Dataset excerpts:

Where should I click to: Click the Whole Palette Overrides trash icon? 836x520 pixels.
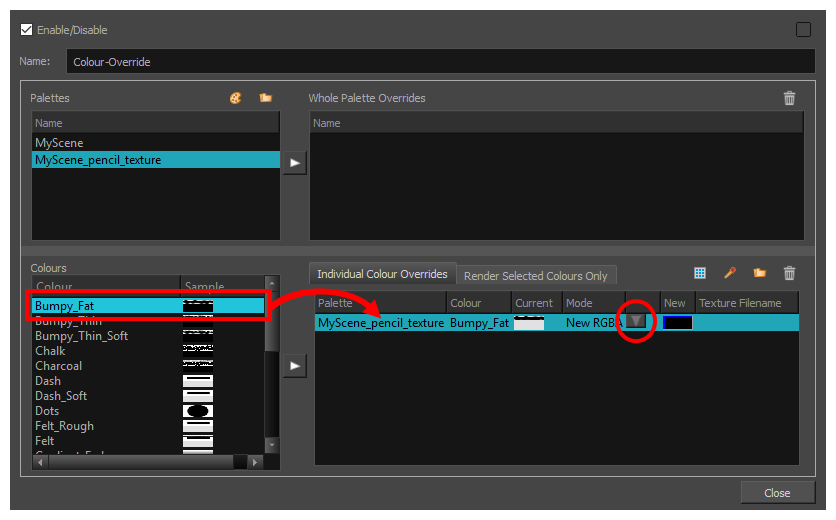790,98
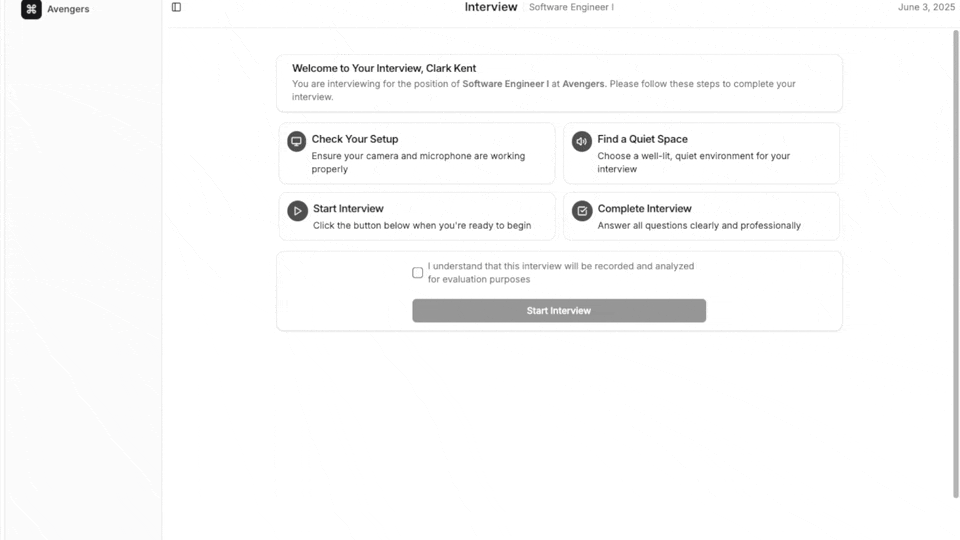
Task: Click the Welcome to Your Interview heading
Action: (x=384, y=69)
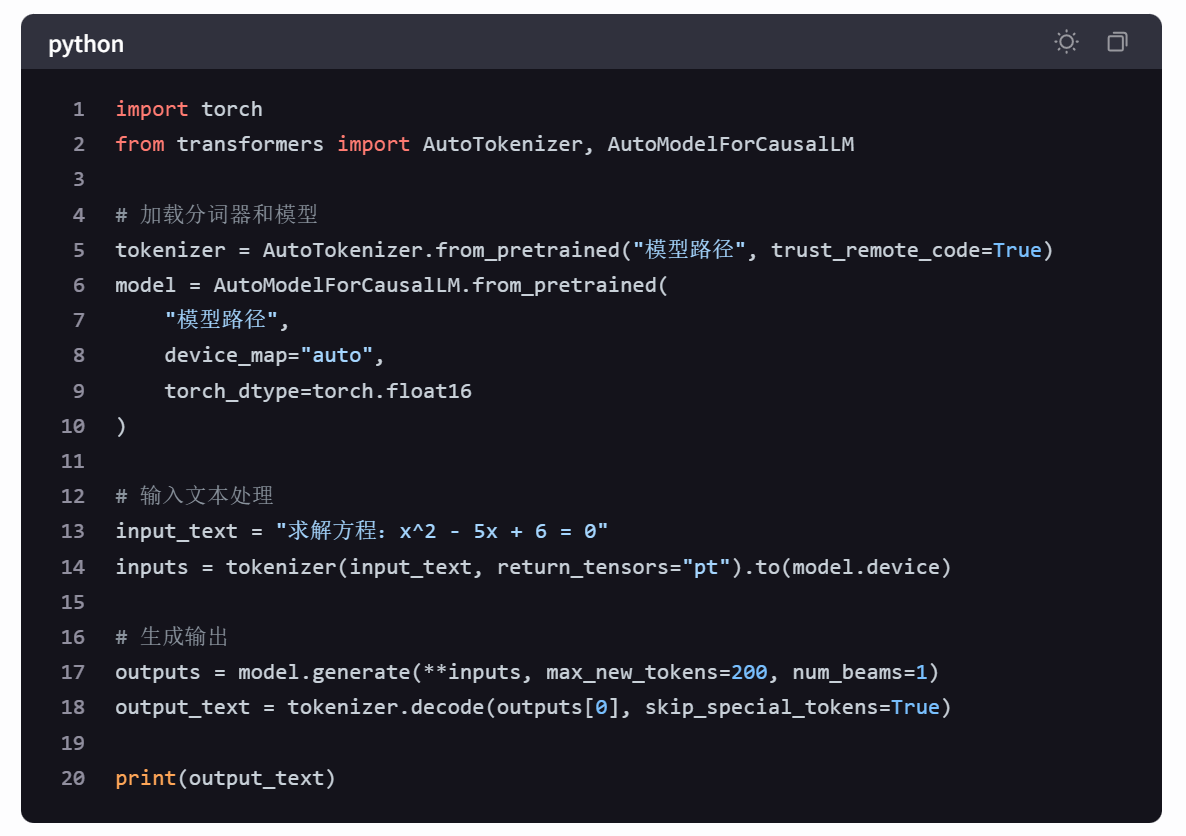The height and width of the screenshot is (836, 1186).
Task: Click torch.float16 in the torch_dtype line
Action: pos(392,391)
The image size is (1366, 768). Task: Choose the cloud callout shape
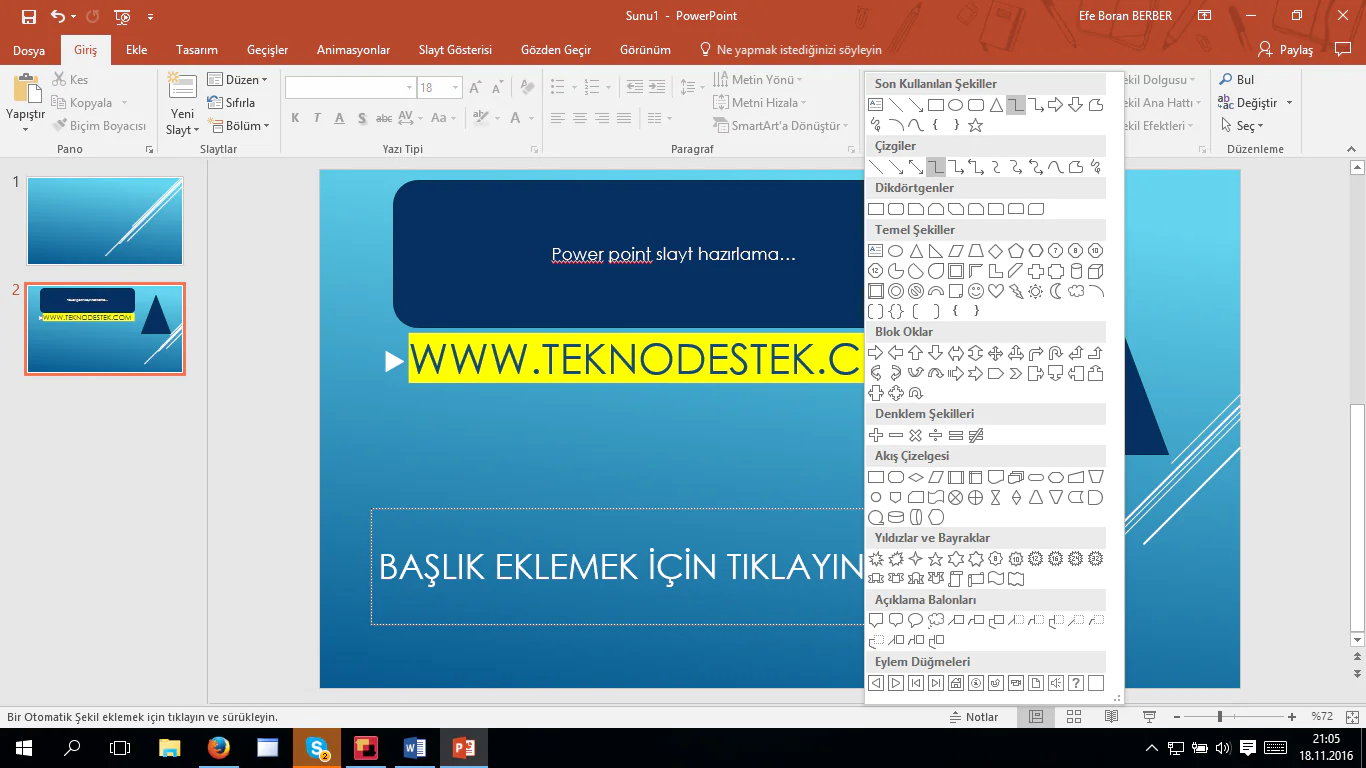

> [WHAT IS EXPECTED]: The entries are to be copied exactly, and each image is to be omitted.

> [SOLUTION TO THIS EXERCISE]:
Where should I click to: Click the Whole Palette Overrides trash icon? 836x520 pixels.
790,98
Task: Click the Welcome to Your Interview heading
Action: (x=384, y=69)
The height and width of the screenshot is (836, 1186).
Task: Click torch.float16 in the torch_dtype line
Action: pos(392,391)
The image size is (1366, 768). Task: Choose the cloud callout shape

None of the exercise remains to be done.